* **Given data**:

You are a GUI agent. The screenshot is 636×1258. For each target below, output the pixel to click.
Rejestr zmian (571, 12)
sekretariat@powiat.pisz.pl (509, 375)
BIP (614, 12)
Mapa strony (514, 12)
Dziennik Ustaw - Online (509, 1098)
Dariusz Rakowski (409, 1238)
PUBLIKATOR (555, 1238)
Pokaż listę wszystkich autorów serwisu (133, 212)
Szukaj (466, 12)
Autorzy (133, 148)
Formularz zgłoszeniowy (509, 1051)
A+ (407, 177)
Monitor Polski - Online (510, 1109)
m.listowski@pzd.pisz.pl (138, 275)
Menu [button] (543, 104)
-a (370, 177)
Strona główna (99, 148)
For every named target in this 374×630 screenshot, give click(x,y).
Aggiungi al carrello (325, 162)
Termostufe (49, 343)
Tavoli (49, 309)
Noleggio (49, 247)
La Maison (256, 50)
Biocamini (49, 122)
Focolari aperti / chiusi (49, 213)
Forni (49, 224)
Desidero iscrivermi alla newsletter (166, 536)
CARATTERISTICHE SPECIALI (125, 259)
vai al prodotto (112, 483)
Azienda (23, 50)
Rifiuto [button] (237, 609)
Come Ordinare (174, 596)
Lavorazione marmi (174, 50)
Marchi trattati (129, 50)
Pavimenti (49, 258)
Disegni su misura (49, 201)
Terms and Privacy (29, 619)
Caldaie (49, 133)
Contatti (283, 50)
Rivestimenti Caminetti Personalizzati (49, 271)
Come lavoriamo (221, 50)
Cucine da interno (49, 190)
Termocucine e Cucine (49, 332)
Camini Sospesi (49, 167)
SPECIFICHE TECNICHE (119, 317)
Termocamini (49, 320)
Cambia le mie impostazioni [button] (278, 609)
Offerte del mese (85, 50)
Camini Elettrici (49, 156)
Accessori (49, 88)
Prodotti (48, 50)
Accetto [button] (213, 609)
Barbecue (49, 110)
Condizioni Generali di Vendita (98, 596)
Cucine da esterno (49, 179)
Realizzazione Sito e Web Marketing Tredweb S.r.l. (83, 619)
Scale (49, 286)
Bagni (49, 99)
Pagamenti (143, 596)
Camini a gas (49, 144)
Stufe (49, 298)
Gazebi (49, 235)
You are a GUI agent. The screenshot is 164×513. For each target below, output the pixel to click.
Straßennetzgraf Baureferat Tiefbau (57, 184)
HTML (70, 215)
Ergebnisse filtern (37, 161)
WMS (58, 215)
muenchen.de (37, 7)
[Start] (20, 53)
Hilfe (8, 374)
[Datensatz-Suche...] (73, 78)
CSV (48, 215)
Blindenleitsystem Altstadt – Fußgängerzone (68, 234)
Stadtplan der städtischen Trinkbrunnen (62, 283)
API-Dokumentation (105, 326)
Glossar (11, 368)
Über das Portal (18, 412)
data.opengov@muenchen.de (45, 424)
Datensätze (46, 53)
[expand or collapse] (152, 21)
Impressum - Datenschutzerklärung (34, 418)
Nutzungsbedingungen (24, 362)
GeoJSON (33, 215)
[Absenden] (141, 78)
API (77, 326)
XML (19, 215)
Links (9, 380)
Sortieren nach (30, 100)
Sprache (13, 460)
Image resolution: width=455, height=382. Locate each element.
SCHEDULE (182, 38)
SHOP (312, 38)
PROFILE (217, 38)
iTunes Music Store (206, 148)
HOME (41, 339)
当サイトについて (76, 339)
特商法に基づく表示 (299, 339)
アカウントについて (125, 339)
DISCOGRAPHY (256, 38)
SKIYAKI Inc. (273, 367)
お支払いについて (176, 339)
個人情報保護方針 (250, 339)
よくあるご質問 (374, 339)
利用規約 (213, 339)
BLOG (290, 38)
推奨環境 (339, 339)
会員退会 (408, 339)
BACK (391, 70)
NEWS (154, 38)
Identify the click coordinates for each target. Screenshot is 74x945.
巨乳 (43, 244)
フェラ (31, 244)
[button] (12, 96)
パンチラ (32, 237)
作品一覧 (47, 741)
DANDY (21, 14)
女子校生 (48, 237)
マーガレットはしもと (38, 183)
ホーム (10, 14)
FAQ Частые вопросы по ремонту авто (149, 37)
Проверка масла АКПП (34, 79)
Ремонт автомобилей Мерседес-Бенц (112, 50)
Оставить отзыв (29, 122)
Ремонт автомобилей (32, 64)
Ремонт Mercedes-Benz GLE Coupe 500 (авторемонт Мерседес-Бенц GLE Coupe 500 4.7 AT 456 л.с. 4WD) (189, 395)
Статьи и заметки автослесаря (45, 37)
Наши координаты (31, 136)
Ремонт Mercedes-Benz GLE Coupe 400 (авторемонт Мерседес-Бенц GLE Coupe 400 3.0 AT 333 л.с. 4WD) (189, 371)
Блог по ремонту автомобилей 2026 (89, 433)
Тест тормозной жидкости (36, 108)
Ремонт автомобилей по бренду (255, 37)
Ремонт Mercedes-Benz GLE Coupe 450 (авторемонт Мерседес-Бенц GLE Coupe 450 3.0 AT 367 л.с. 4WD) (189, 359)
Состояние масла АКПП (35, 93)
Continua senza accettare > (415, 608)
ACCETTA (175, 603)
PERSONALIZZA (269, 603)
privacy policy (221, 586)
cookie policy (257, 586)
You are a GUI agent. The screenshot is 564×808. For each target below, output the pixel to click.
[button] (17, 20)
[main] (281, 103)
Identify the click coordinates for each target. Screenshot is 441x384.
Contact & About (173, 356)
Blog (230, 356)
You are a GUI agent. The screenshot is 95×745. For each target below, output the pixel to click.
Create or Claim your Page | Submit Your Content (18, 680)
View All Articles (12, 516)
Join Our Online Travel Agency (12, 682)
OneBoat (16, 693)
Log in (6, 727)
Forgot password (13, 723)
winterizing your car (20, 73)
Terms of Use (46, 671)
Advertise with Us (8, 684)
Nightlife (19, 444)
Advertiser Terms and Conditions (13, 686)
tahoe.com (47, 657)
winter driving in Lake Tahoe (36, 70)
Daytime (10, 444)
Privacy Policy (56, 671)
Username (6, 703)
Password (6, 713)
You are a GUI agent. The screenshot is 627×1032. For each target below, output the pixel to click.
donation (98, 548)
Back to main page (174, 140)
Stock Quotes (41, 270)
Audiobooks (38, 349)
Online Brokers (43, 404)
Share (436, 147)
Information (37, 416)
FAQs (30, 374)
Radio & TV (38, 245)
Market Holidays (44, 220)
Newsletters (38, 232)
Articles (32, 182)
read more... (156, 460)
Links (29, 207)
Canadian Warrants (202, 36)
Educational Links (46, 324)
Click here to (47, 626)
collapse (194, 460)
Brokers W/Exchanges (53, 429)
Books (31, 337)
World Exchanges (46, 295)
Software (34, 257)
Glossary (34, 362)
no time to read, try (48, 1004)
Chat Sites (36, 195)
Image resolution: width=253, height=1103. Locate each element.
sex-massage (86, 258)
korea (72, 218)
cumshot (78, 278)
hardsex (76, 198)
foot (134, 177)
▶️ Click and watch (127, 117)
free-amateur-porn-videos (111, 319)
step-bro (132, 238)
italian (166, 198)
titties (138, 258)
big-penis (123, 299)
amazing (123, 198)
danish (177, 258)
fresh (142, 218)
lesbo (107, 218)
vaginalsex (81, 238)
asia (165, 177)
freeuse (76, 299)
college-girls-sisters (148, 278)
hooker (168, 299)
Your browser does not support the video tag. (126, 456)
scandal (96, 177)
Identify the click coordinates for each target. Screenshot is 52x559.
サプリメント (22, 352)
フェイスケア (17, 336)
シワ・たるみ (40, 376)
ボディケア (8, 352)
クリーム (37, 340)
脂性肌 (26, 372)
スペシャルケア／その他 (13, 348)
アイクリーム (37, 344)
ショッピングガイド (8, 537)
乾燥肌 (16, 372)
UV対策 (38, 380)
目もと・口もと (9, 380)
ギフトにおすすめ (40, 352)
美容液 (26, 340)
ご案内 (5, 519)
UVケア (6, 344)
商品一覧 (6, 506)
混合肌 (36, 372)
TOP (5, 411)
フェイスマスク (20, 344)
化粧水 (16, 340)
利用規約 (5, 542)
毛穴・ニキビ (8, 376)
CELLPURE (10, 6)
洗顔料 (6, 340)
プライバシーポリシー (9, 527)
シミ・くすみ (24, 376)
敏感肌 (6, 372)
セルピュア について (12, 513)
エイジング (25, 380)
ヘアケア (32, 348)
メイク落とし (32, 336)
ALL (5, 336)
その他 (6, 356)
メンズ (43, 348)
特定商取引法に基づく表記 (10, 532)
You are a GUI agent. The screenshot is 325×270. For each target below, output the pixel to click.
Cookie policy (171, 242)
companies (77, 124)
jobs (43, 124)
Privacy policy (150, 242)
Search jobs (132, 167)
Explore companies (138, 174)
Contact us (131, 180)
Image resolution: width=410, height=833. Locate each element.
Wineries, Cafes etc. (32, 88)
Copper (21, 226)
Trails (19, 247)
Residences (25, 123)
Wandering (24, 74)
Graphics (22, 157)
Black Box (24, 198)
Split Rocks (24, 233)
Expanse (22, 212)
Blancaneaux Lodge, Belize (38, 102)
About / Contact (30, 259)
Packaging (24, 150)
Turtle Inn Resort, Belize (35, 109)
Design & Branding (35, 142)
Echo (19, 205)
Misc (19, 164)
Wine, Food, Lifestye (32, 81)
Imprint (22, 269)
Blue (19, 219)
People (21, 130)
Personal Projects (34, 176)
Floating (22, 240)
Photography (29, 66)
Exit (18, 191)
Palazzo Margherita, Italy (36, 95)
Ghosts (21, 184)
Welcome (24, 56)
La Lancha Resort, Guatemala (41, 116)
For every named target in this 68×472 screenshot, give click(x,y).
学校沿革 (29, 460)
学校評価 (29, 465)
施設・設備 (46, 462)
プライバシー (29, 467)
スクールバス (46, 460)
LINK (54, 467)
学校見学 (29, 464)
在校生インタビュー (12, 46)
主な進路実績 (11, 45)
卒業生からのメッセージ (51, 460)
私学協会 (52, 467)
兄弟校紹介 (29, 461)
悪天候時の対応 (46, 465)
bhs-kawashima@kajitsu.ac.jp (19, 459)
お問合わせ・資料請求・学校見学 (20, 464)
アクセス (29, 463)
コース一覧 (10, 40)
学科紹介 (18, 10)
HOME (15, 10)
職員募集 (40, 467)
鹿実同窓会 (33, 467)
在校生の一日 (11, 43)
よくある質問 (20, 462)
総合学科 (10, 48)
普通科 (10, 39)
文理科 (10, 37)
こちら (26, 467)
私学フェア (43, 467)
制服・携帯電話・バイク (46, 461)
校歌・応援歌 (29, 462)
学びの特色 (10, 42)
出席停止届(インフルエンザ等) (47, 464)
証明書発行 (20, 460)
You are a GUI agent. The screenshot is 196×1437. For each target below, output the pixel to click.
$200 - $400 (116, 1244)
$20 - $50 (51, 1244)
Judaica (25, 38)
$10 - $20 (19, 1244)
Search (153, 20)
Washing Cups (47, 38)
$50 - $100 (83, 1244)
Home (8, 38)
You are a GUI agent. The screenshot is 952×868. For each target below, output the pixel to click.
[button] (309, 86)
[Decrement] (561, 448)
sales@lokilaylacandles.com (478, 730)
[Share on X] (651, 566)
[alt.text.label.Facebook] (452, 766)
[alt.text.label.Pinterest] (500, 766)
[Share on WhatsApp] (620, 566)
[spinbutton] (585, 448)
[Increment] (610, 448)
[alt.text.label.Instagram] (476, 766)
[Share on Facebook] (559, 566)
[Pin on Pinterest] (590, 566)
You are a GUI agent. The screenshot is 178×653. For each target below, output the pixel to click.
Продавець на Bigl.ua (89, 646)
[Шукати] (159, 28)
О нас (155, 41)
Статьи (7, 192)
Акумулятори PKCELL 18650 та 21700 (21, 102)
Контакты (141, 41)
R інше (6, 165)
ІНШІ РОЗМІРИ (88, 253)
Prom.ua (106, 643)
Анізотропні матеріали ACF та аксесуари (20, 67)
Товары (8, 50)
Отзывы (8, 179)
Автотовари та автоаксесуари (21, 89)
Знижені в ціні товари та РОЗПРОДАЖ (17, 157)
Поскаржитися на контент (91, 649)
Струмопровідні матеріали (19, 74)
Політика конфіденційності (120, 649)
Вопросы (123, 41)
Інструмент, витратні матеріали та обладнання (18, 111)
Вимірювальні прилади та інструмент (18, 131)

* **Instructions for the task**: Return the listing above, copied character for character, from its first line up to and including the line with "Strona główna (99, 148)".

* **Written solution**:
You are a GUI agent. The screenshot is 636×1258. For each target below, output the pixel to click.
Rejestr zmian (571, 12)
sekretariat@powiat.pisz.pl (509, 375)
BIP (614, 12)
Mapa strony (514, 12)
Dziennik Ustaw - Online (509, 1098)
Dariusz Rakowski (409, 1238)
PUBLIKATOR (555, 1238)
Pokaż listę wszystkich autorów serwisu (133, 212)
Szukaj (466, 12)
Autorzy (133, 148)
Formularz zgłoszeniowy (509, 1051)
A+ (407, 177)
Monitor Polski - Online (510, 1109)
m.listowski@pzd.pisz.pl (138, 275)
Menu [button] (543, 104)
-a (370, 177)
Strona główna (99, 148)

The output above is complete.